Toronto Sun employees are packing their belongings for the move to Postmedia on March 25, ending 40-plus years of newspapering at 333 King St. E.
Sun employees moved from the Eclipse building into their new digs in May of 1975. At its peak, 333 had six floors of Sun employees, its own presses, a cafeteria and photo studio.
Current and former Toronto Sun employees who worked at 333 are invited to share their memories.
Errol Nazareth: I can't believe The Sun is moving out of 333. So many memories of working there are flooding back. I have to say this: Regardless what folks think of the paper - and I have criticized its stance on many issues many times - I was treated with complete respect when I worked there.
When Les Pyette hired me in the early 90s - thanks, Tom Godfrey - I was given an amazing opportunity ~ working as a general assignment reporter on weekends and writing what many have told me is that 'legendary Friday write about any artist I wanted and not once was I censored. And every news reporter I worked with was always ready to help me with a story if I needed it.
After being laid off, John Kryk brought me back to write the Friday column. And when I was desperately looking for work about 5 years back, Glen Garnett reached out to me and told me QMI Agency was looking for a writer.

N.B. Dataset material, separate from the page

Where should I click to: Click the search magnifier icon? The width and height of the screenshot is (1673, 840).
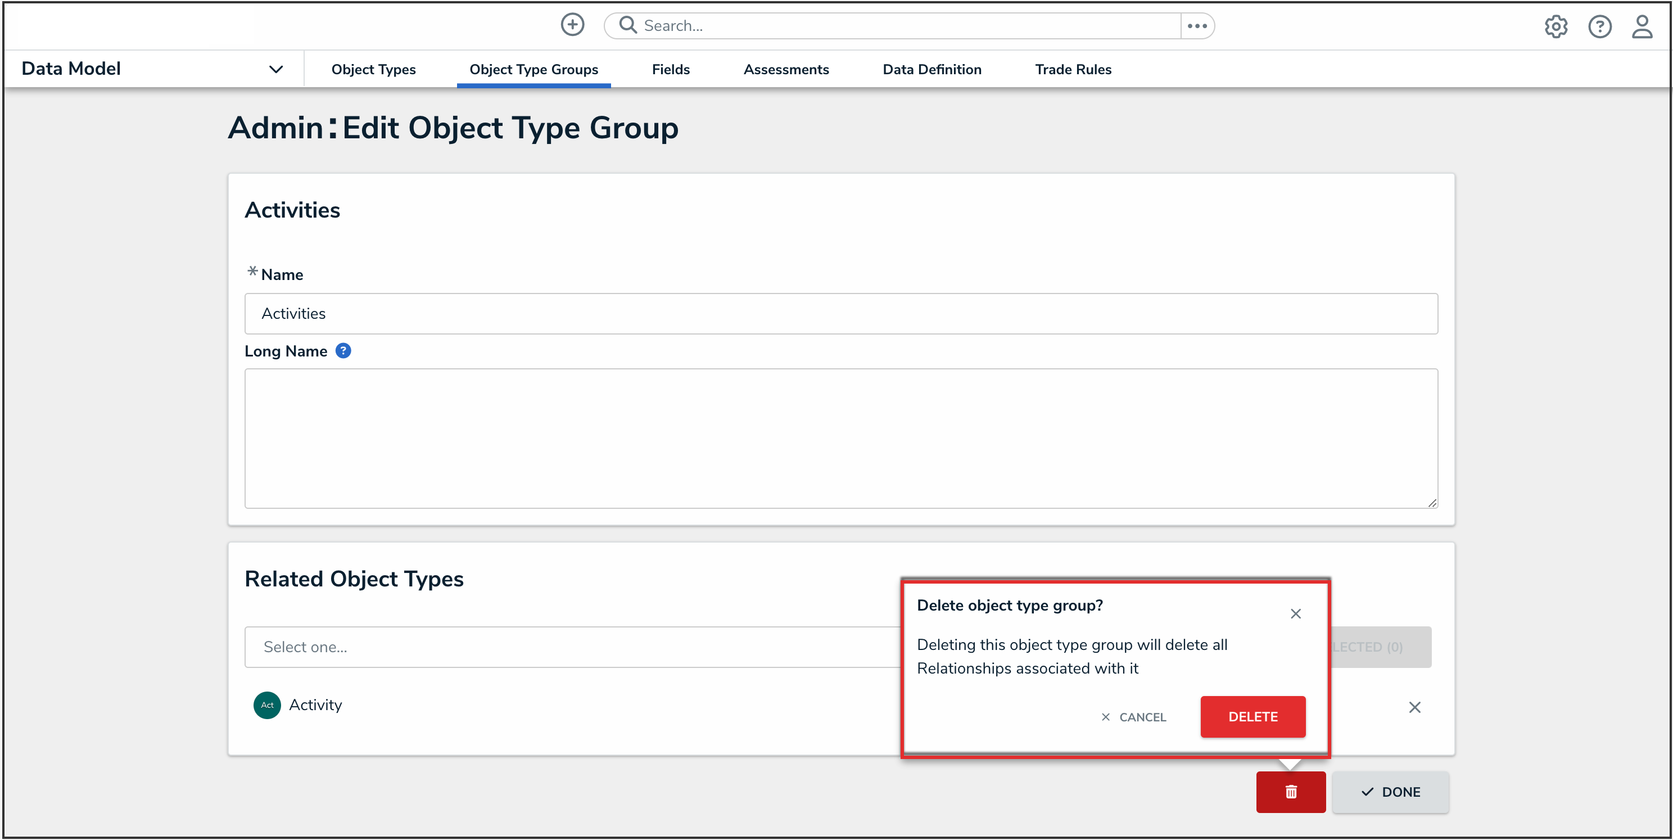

I pass by 333 every day and it's going to take a while for the news to sink in. (Received) a fun plaque they gave me when I left. Jim Slotek...i'm looking at you!
Claire Bickley: I grew up in that newsroom, made lifelong friends and was blessed with colleagues and mentors who left an indelible mark in my life: Jeanie MacFarlane was my coach and rock from the day I began. It was my great, great fortune to work with Kathy Brooks. Before Jean Houghton I knew how to swear but not with style. Jerry Gladman, my extraordinary friend, I still hear your voice in my head.
I will always consider those years, those people and all of those adventures among the best years of my life. To every member of our Toronto Sun Family, every best wish on your path.
Ian Harvey: That's what I miss the most. I grew up there. I arrived as a 23 year old... got married, had kids, got divorced. The one constant were the people at 333. We fought, we argued, we laughed we partied and we worked and played hard.It was a wonderful time to be in the business. The sky seemed no limit. We went into the boards hard against the competition. We revelled in being the underdog.
Pity that the bean counters eventually pissed that value away.
John Fracassi: At my first job in the 1970s, i saw the end of the old fashioned presses and the introduction of the compugraphic. It was the end of one era. The sale of the Sun and the massive layoffs that ensued, was the end of another era.